At least, I think I am using Llama 3.1 8B. You have to roll back llama.cpp to an older version if you want to use the latest releases of oobabooga with AMD’s ROCm, and that version of llama.cpp doesn’t work with Llama 3.1 or Gemma 2, so I am running Llama 3.1 and Gemma 2 9B via ExLlama V2. I have no idea if I am doing this correctly.

Conclusion

As I continue to explore the capabilities of large language models and local alternatives, it’s clear that these tools have the potential to assist with my creative processes in interesting ways. My hope is that machine learning can take some of the monotonous work off my shoulders.

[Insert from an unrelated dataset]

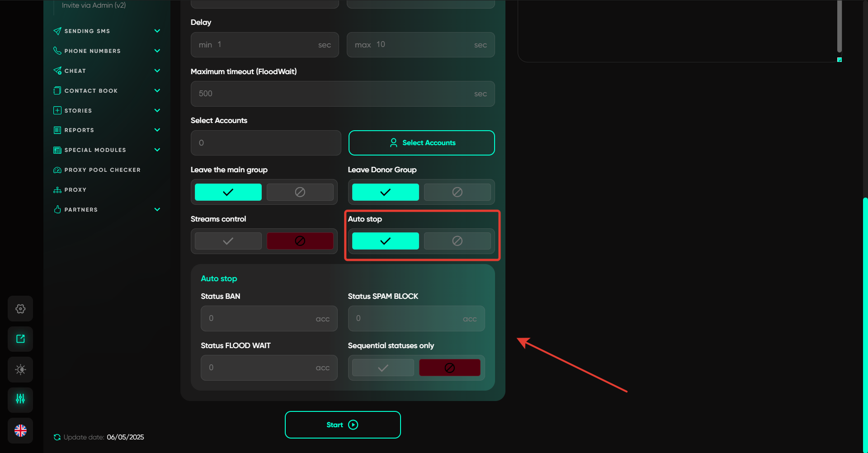The image size is (868, 453).
Task: Enable Streams control with the checkmark option
Action: 228,241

I believe it is doing that to a small extent, but at the same time it is creating more work for me while at the same time improving my writing. I’m not sure how much my blog posts are improving when I bounce things off of the artificial intelligence monstrosities, but it is interesting enough that I am going to continue to do so just to see where it leads.

This is the part where GPT-4o Mini suggested that I invite you to join the Butter, What?! Discord community, where we share our experiences, insights, and tips on leveraging AI in creative projects. I can’t say that, because it isn’t even true! There is hardly any machine learning nonsense going on in there, but it is a fun place where a lot of homelab, NAS, and 3D printing projects are often being talked about!

Additionally, I’d love to hear your thoughts on this topic! Have you experimented with local models or found innovative ways to integrate LLMs into your work? Leave me a comment below and let’s start a conversation!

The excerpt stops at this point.